Directions
1. From the thread-control text below, list every argument passed to solve_modal in its code example, with any value it is given.
2. Copy the passage of the thread-control text below starting at "Three levers, in" and ending at "that call only.".

Text shown
--- begin ---

Thread control#

femorph-solver integrates with threadpoolctl to cap BLAS / OpenMP thread pools inside every solver. Without a cap, NumPy / SciPy inherit the BLAS backend’s default — often the host physical core count — which oversubscribes the CPU on shared runners and makes dense LAPACK paths 5-10x slower from scheduler contention.

Three levers, in resolution order:

  1. Per-call kwarg. Every solver accepts thread_limit: int | None = None:

    solve_modal(K, M, prescribed={}, n_modes=10, thread_limit=4)
    

    An explicit integer caps threads for that call only.

  2. Process-wide default. Set once and every subsequent solve picks it up:

    import femorph_solver
    femorph_solver.set_thread_limit(4)

--- end ---

Dataset rows
--- begin ---

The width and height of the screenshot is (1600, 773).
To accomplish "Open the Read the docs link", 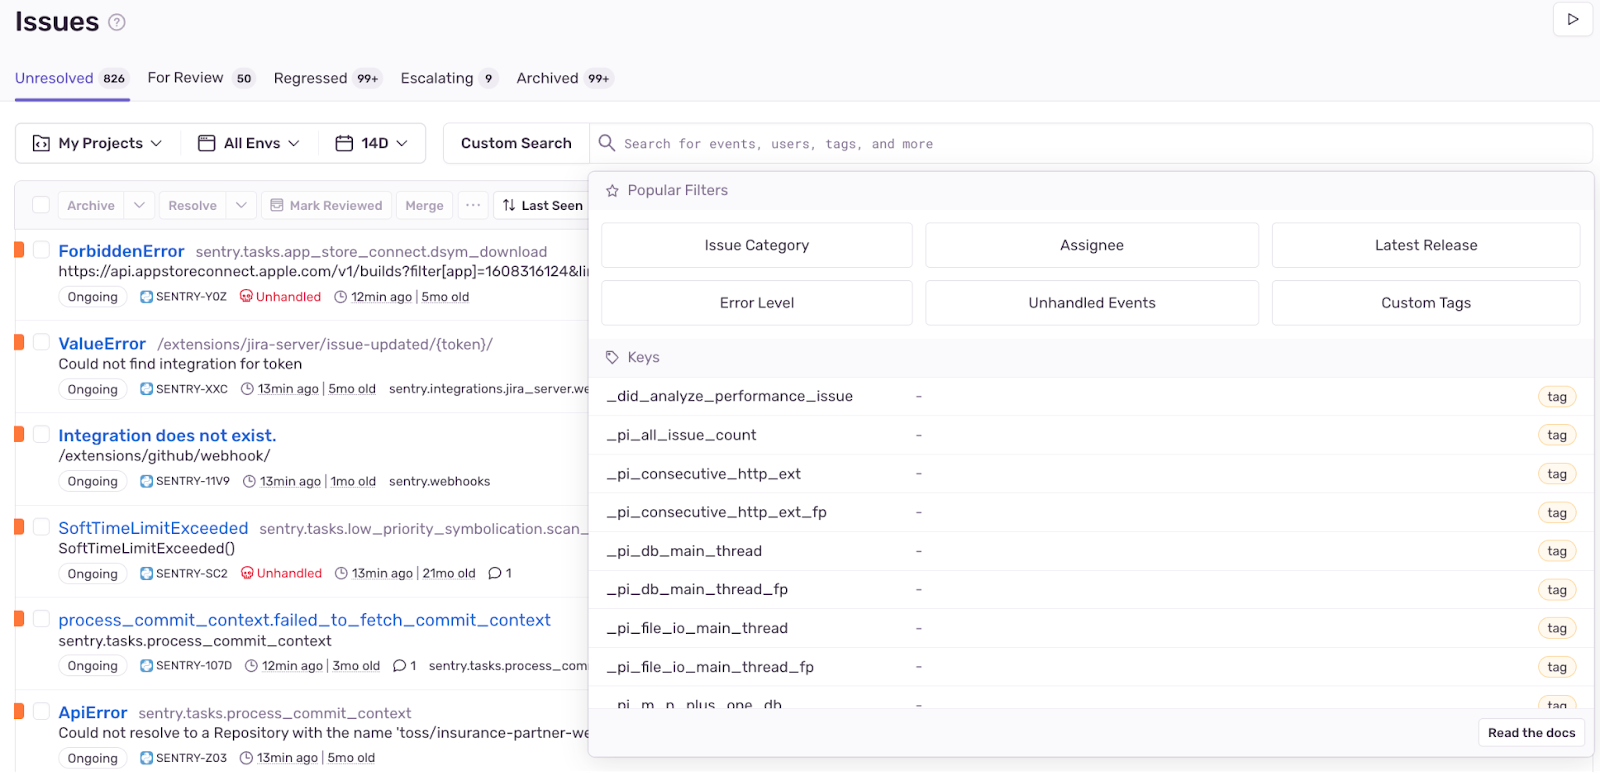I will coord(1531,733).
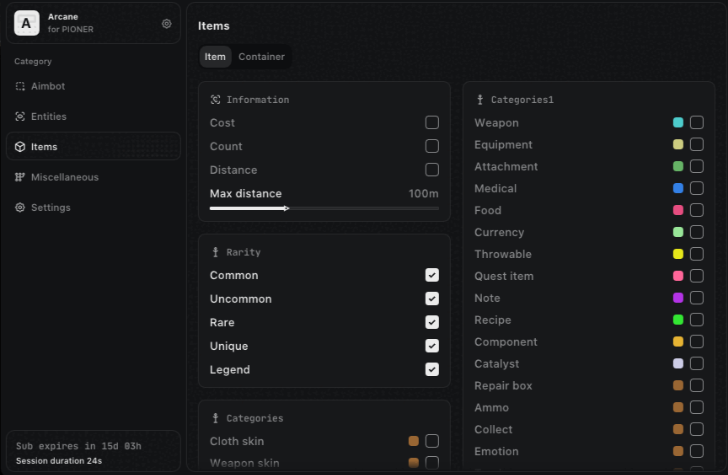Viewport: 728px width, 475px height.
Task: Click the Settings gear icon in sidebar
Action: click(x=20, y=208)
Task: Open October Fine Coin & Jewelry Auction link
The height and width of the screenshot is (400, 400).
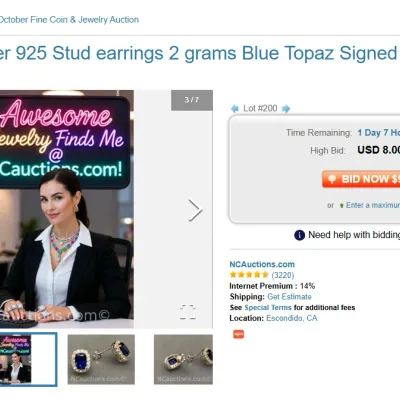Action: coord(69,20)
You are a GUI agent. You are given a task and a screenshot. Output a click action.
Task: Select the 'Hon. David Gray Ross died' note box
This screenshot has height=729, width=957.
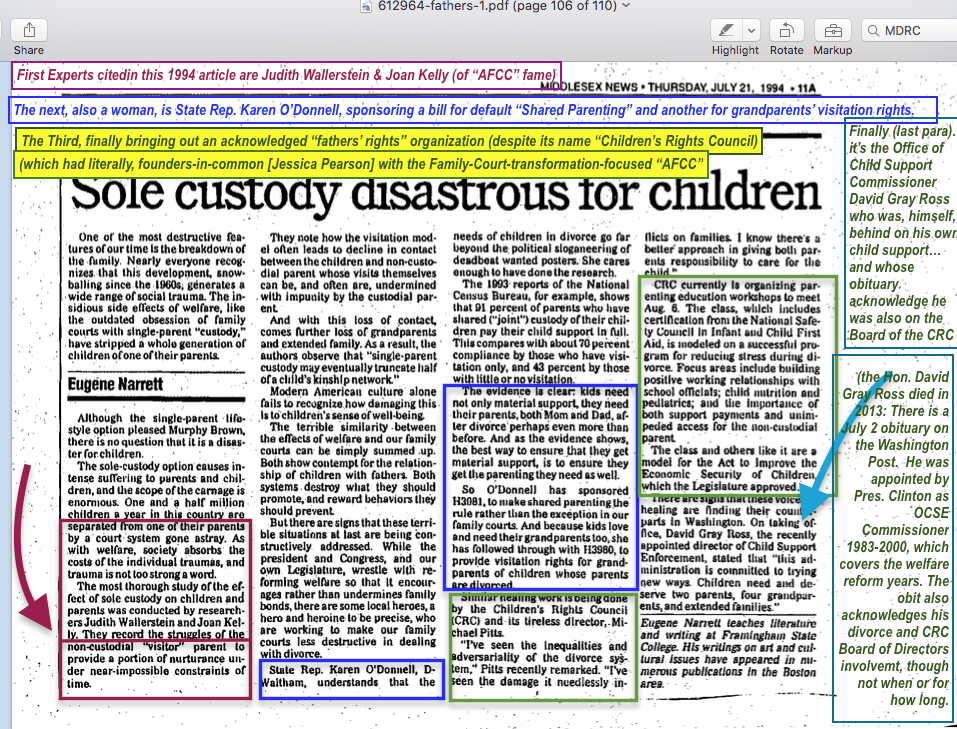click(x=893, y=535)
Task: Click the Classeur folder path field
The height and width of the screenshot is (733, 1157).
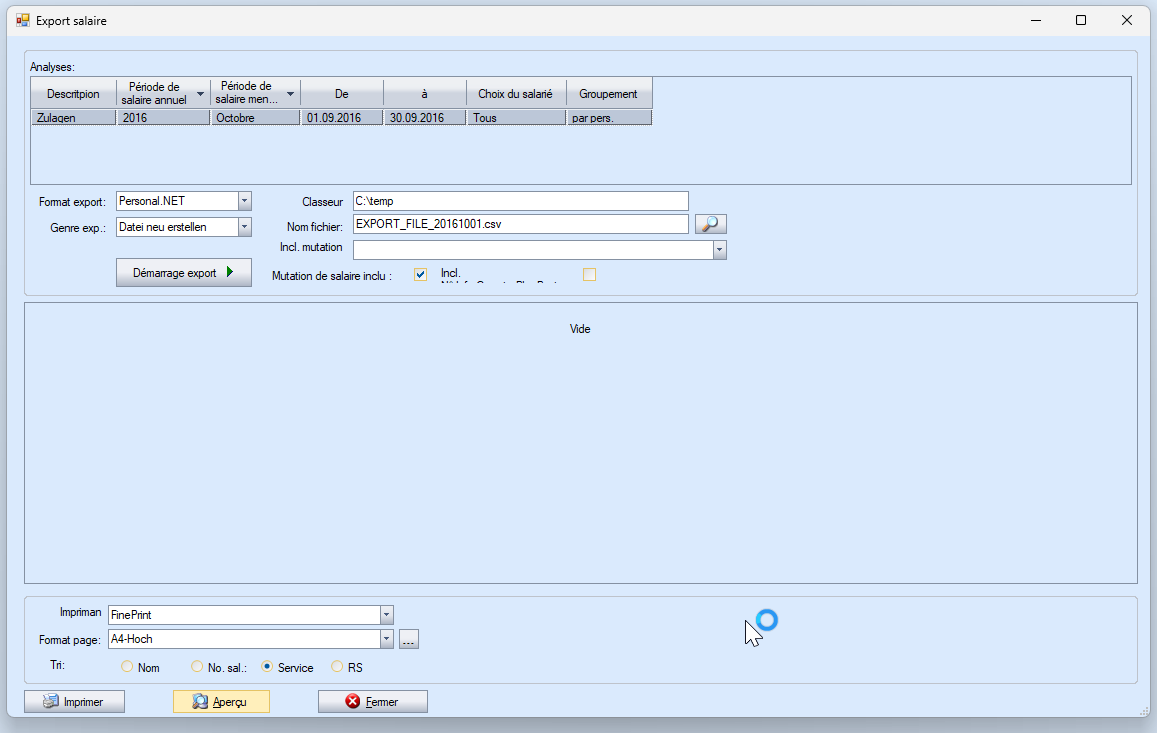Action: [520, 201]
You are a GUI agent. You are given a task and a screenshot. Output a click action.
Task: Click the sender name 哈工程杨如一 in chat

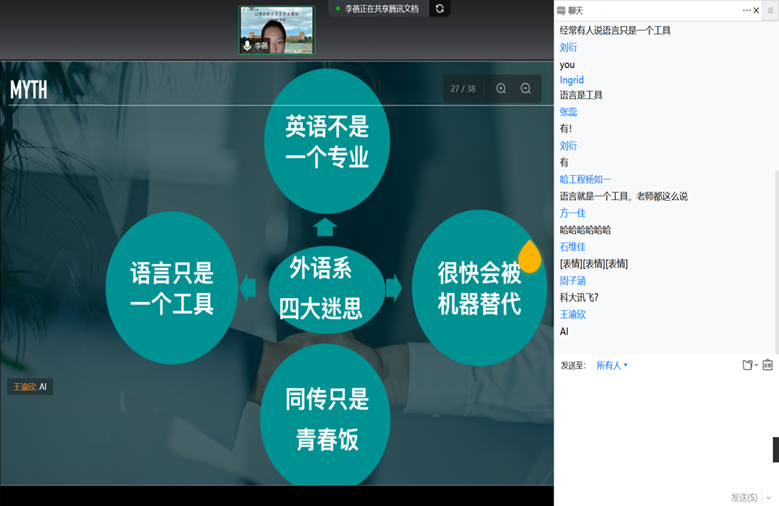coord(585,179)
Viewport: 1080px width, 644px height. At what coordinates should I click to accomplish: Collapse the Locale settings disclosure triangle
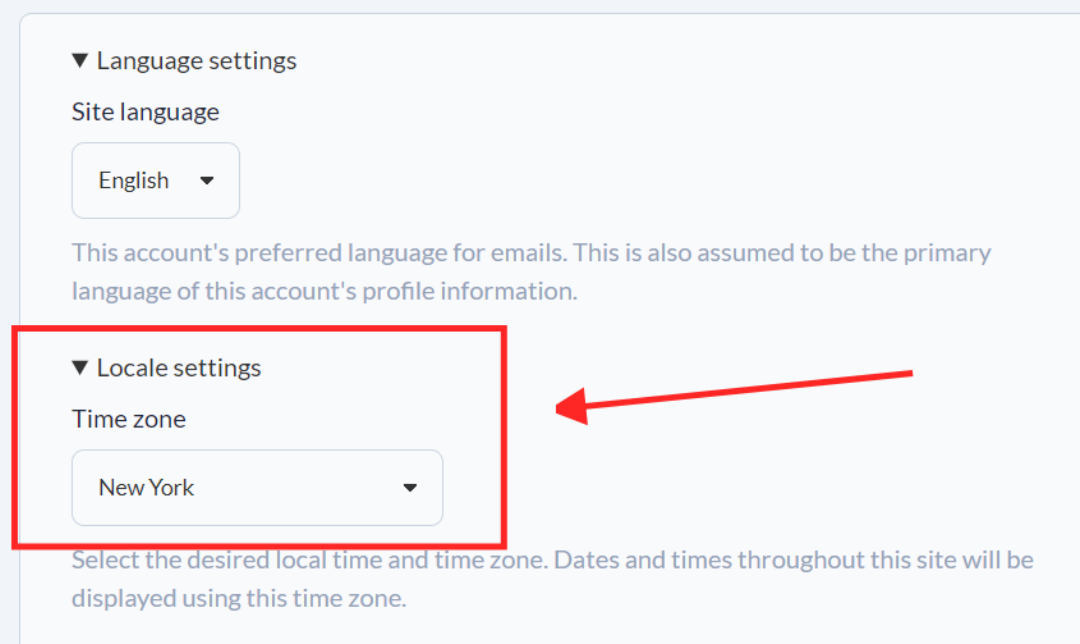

--- end ---

Responses for each task
1. K, M, prescribed={}, n_modes=10, thread_limit=4

2.
Three levers, in resolution order:

  1. Per-call kwarg. Every solver accepts thread_limit: int | None = None:

    solve_modal(K, M, prescribed={}, n_modes=10, thread_limit=4)
    

    An explicit integer caps threads for that call only.